■ **Requirement**: Which lines below include "agent"? Copy them all.

■ **Supplied records**:
==================================================

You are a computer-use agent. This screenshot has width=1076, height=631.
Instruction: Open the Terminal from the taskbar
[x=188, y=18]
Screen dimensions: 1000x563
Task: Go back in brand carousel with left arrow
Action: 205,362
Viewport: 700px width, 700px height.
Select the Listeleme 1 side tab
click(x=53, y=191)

==================================================

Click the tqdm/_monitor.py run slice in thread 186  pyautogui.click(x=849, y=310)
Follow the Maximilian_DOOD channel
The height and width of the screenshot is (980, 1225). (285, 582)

==================================================

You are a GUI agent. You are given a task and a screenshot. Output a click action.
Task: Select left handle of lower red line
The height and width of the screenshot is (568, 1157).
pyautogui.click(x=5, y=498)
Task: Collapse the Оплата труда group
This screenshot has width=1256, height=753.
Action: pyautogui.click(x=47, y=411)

==================================================

■ **Exercise result**:
You are a computer-use agent. This screenshot has width=1076, height=631.
You are a GUI agent. You are given a task and a screenshot. Output a click action.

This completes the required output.